We have probably all, in some way, been witness (or been victim to – shame on you) the “YOLO” craze. Most recently derived from hip-hop artist Drake’s hit song, “The Motto,” the clever acronym stands for “You Only Live Once.” Most literally, Drake is suggesting that since “you only live once” you should probably spend a lot of money, drink a lot of expensive alcohol, do a lot of drugs, fraternize with a lot of women, and ignore any “haters” because they’re just jealous of your lifestyle. In practice, not only are most of these things unrealistic for those of us not living the celebrity lifestyle, but most of them also have the potential to have fairly adverse consequences. I guess that’s where YOLO comes in. YOLO suggests that since you only have one life, you should ignore the consequences of your actions because they essentially do not matter.


Less literally, this acronym could be a “cooler” way to say, “live your life to the fullest” or to justify doing something slightly outside of your comfort zone, such as taking an impromptu trip to Europe or striking up a conversation with the Ryan Gosling look-a-like at the bar. However, it is simply impossible for an Internet-dependent society such as ours to take this clever, potentially motivational, and relatively innocent phrase and not kill it.
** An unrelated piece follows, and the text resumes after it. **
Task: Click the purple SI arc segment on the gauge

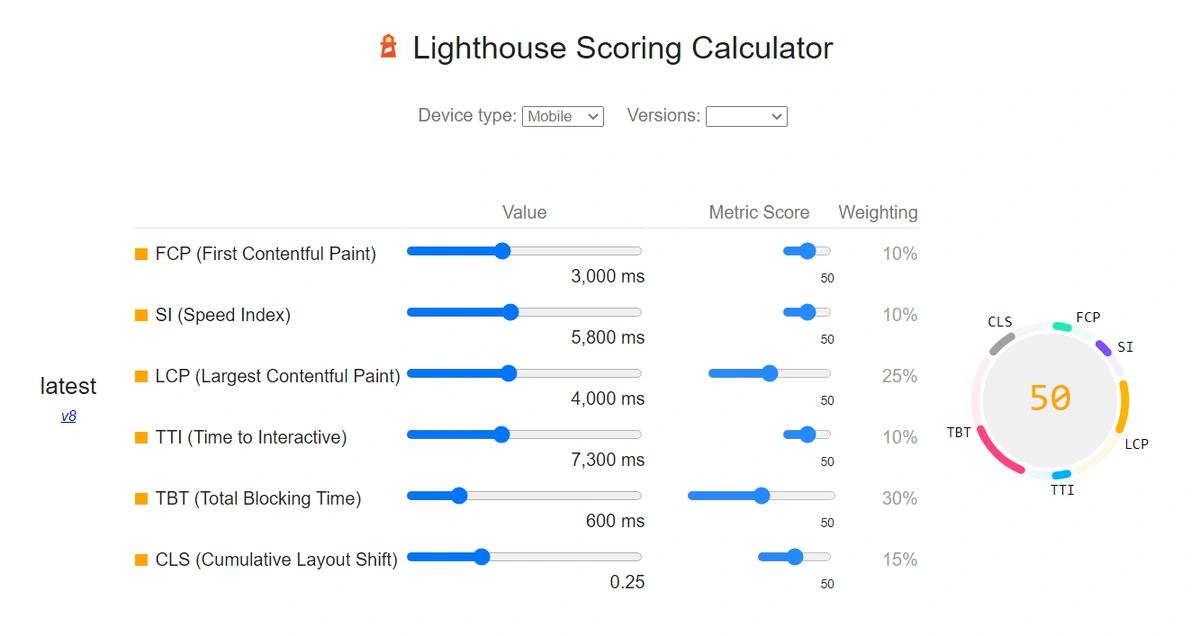Action: point(1103,350)
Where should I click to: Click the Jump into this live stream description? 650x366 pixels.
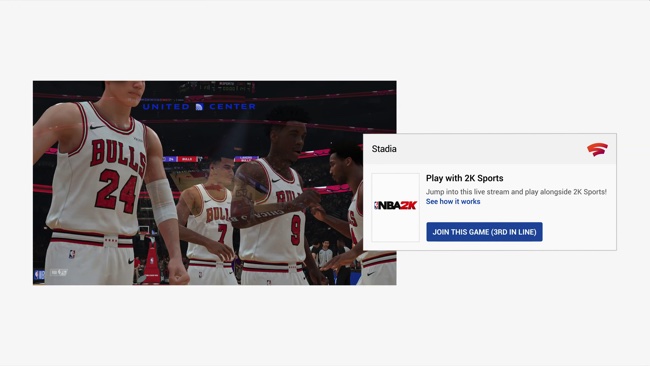pyautogui.click(x=516, y=192)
If the search results for #YOLO on Twitter weren’t enough to make you hate my generation, then take a look at these memes:








People actually make these and think that they are funny.The Internet has allowed for proliferation of this embarrassing trend, as well as ignorance. This is why I hate the Internet.
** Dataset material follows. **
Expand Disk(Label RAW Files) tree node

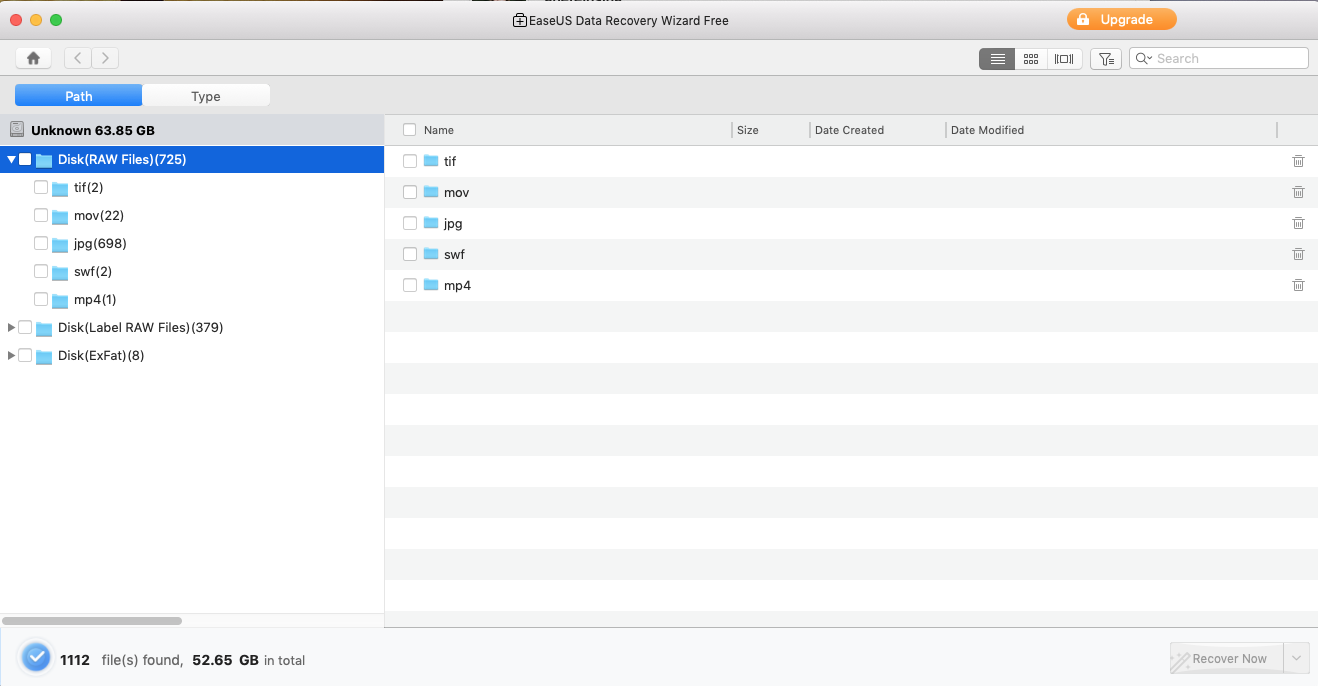point(11,327)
            I may also love the Internet for the same reason that I hate the Internet. Through the use of social media platforms such as Twitter, Facebook, and the like, we are able to so easily spread our new ideas, knowledge, and even campaign for the greater good through crowdfunding efforts on Indiegogo and Kickstarter. We create viral videos and have Internet celebrities. The ability to transcend the traditional hierarchical structure of society, or “disintermediation” as The Social Economy calls it, is one of the most fascinating and exciting features of the giant social network that is the Internet. Though this disintermediation may be slightly threatening and “disruptive to power structures” in a traditional business setting, it has proven to be an extremely effective marketing tool for others. Justin Bieber, who most recently became the Twitter user with the most followers, was just KidRauhl, posting videos on YouTube of himself singing and playing guitar on street corners in his native Canada, until Scooter Braun discovered him while he was browsing videos. Outside of cyberspace and before the Internet, getting a contact in the music industry was an incredibly laborious and daunting task. Nowadays, you can post your song on YouTube, Facebook, and Twitter page, and chances are through a series of strategic shares and RTs, someone in a position of power has seen your video. Pretty amazing stuff.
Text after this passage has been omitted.